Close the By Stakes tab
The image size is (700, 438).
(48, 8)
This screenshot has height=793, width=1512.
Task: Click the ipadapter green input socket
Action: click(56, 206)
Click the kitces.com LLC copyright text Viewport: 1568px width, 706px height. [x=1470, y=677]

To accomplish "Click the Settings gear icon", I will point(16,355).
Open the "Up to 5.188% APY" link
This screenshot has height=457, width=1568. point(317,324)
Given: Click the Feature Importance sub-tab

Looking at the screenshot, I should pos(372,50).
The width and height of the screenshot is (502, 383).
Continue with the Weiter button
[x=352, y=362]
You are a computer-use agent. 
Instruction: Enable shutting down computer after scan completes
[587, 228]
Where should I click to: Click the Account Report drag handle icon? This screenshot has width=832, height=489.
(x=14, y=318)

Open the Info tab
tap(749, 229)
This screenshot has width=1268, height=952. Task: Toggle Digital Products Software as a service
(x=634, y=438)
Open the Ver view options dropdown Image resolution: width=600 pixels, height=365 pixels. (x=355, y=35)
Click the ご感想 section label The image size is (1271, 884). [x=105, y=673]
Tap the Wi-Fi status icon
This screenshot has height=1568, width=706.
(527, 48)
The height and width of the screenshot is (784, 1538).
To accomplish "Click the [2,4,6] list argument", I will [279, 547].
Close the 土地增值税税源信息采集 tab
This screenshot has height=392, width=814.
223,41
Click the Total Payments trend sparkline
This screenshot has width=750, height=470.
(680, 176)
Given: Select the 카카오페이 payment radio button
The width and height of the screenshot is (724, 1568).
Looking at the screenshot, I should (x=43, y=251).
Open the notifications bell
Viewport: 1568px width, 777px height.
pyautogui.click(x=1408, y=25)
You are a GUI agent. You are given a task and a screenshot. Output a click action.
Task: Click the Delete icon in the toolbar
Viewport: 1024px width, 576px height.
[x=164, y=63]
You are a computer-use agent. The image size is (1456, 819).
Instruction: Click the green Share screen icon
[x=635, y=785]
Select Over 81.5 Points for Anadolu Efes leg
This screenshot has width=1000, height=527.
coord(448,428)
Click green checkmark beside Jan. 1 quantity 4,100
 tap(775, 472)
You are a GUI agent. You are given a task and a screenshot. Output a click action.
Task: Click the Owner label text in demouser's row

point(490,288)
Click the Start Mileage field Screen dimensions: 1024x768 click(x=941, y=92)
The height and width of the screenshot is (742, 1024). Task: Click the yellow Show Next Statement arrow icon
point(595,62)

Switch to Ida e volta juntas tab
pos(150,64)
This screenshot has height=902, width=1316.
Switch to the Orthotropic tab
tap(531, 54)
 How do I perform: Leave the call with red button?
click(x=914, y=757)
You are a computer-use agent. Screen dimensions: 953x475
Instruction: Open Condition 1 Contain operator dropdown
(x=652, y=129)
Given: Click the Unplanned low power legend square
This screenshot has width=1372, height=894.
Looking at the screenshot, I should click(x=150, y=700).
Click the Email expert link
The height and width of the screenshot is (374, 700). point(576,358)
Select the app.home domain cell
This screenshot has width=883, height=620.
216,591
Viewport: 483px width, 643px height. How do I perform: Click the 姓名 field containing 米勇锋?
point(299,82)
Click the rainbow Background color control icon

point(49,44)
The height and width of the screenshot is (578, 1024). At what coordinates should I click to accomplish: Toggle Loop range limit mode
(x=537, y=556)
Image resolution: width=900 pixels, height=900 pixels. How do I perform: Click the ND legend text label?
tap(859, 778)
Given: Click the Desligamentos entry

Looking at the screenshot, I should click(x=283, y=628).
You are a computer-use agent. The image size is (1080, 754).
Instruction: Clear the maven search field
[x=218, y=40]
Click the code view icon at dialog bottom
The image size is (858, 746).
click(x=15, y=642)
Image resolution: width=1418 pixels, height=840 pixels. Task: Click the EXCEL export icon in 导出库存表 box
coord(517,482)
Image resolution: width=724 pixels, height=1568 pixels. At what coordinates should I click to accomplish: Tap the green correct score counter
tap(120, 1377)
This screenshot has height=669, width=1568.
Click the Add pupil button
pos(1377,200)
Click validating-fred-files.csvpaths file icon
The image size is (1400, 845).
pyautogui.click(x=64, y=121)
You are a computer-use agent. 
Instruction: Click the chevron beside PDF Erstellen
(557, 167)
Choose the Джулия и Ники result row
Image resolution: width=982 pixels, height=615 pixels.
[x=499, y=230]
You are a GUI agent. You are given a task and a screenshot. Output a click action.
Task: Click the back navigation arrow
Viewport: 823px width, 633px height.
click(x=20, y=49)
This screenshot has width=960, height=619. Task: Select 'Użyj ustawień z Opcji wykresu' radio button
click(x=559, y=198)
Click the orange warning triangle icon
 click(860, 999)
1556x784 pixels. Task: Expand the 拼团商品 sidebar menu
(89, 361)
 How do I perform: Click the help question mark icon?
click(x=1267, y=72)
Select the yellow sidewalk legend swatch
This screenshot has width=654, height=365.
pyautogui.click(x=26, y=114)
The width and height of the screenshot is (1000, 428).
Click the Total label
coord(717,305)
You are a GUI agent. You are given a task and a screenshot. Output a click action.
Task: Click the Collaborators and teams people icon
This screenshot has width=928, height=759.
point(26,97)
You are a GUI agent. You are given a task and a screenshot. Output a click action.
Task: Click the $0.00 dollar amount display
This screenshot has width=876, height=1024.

- _Written request_: Go through all of the lines above and change every "GUI agent" to "GUI assistant", leaving the rest untouched.

- _The response_:
Close the By Stakes tab
The image size is (700, 438).
(48, 8)
This screenshot has height=793, width=1512.
Task: Click the ipadapter green input socket
Action: click(56, 206)
Click the kitces.com LLC copyright text Viewport: 1568px width, 706px height. [x=1470, y=677]

To accomplish "Click the Settings gear icon", I will point(16,355).
Open the "Up to 5.188% APY" link
This screenshot has height=457, width=1568. point(317,324)
Given: Click the Feature Importance sub-tab

Looking at the screenshot, I should pos(372,50).
The width and height of the screenshot is (502, 383).
Continue with the Weiter button
[x=352, y=362]
You are a computer-use agent. 
Instruction: Enable shutting down computer after scan completes
[587, 228]
Where should I click to: Click the Account Report drag handle icon? This screenshot has width=832, height=489.
(x=14, y=318)

Open the Info tab
tap(749, 229)
This screenshot has width=1268, height=952. Task: Toggle Digital Products Software as a service
(x=634, y=438)
Open the Ver view options dropdown Image resolution: width=600 pixels, height=365 pixels. (x=355, y=35)
Click the ご感想 section label The image size is (1271, 884). [x=105, y=673]
Tap the Wi-Fi status icon
This screenshot has height=1568, width=706.
(527, 48)
The height and width of the screenshot is (784, 1538).
To accomplish "Click the [2,4,6] list argument", I will [279, 547].
Close the 土地增值税税源信息采集 tab
This screenshot has height=392, width=814.
223,41
Click the Total Payments trend sparkline
This screenshot has width=750, height=470.
(680, 176)
Given: Select the 카카오페이 payment radio button
The width and height of the screenshot is (724, 1568).
Looking at the screenshot, I should (x=43, y=251).
Open the notifications bell
Viewport: 1568px width, 777px height.
pyautogui.click(x=1408, y=25)
You are a GUI assistant. You are given a task and a screenshot. Output a click action.
Task: Click the Delete icon in the toolbar
Viewport: 1024px width, 576px height.
[x=164, y=63]
You are a computer-use agent. The image size is (1456, 819).
Instruction: Click the green Share screen icon
[x=635, y=785]
Select Over 81.5 Points for Anadolu Efes leg
This screenshot has width=1000, height=527.
coord(448,428)
Click green checkmark beside Jan. 1 quantity 4,100
 tap(775, 472)
You are a GUI assistant. You are given a task and a screenshot. Output a click action.
Task: Click the Owner label text in demouser's row

point(490,288)
Click the Start Mileage field Screen dimensions: 1024x768 click(x=941, y=92)
The height and width of the screenshot is (742, 1024). Task: Click the yellow Show Next Statement arrow icon
point(595,62)

Switch to Ida e volta juntas tab
pos(150,64)
This screenshot has height=902, width=1316.
Switch to the Orthotropic tab
tap(531, 54)
 How do I perform: Leave the call with red button?
click(x=914, y=757)
You are a computer-use agent. Screen dimensions: 953x475
Instruction: Open Condition 1 Contain operator dropdown
(x=652, y=129)
Given: Click the Unplanned low power legend square
This screenshot has width=1372, height=894.
Looking at the screenshot, I should click(x=150, y=700).
Click the Email expert link
The height and width of the screenshot is (374, 700). point(576,358)
Select the app.home domain cell
This screenshot has width=883, height=620.
216,591
Viewport: 483px width, 643px height. How do I perform: Click the 姓名 field containing 米勇锋?
point(299,82)
Click the rainbow Background color control icon

point(49,44)
The height and width of the screenshot is (578, 1024). At what coordinates should I click to accomplish: Toggle Loop range limit mode
(x=537, y=556)
Image resolution: width=900 pixels, height=900 pixels. How do I perform: Click the ND legend text label?
tap(859, 778)
Given: Click the Desligamentos entry

Looking at the screenshot, I should click(x=283, y=628).
You are a computer-use agent. The image size is (1080, 754).
Instruction: Clear the maven search field
[x=218, y=40]
Click the code view icon at dialog bottom
The image size is (858, 746).
click(x=15, y=642)
Image resolution: width=1418 pixels, height=840 pixels. Task: Click the EXCEL export icon in 导出库存表 box
coord(517,482)
Image resolution: width=724 pixels, height=1568 pixels. At what coordinates should I click to accomplish: Tap the green correct score counter
tap(120, 1377)
This screenshot has height=669, width=1568.
Click the Add pupil button
pos(1377,200)
Click validating-fred-files.csvpaths file icon
The image size is (1400, 845).
pyautogui.click(x=64, y=121)
You are a computer-use agent. 
Instruction: Click the chevron beside PDF Erstellen
(557, 167)
Choose the Джулия и Ники result row
Image resolution: width=982 pixels, height=615 pixels.
[x=499, y=230]
You are a GUI assistant. You are given a task and a screenshot. Output a click action.
Task: Click the back navigation arrow
Viewport: 823px width, 633px height.
click(x=20, y=49)
This screenshot has width=960, height=619. Task: Select 'Użyj ustawień z Opcji wykresu' radio button
click(x=559, y=198)
Click the orange warning triangle icon
 click(860, 999)
1556x784 pixels. Task: Expand the 拼团商品 sidebar menu
(89, 361)
 How do I perform: Click the help question mark icon?
click(x=1267, y=72)
Select the yellow sidewalk legend swatch
This screenshot has width=654, height=365.
pyautogui.click(x=26, y=114)
The width and height of the screenshot is (1000, 428).
Click the Total label
coord(717,305)
You are a GUI assistant. You are given a task and a screenshot. Output a click action.
Task: Click the Collaborators and teams people icon
This screenshot has width=928, height=759.
point(26,97)
You are a GUI assistant. You are given a task and a screenshot. Output a click action.
Task: Click the $0.00 dollar amount display
This screenshot has width=876, height=1024.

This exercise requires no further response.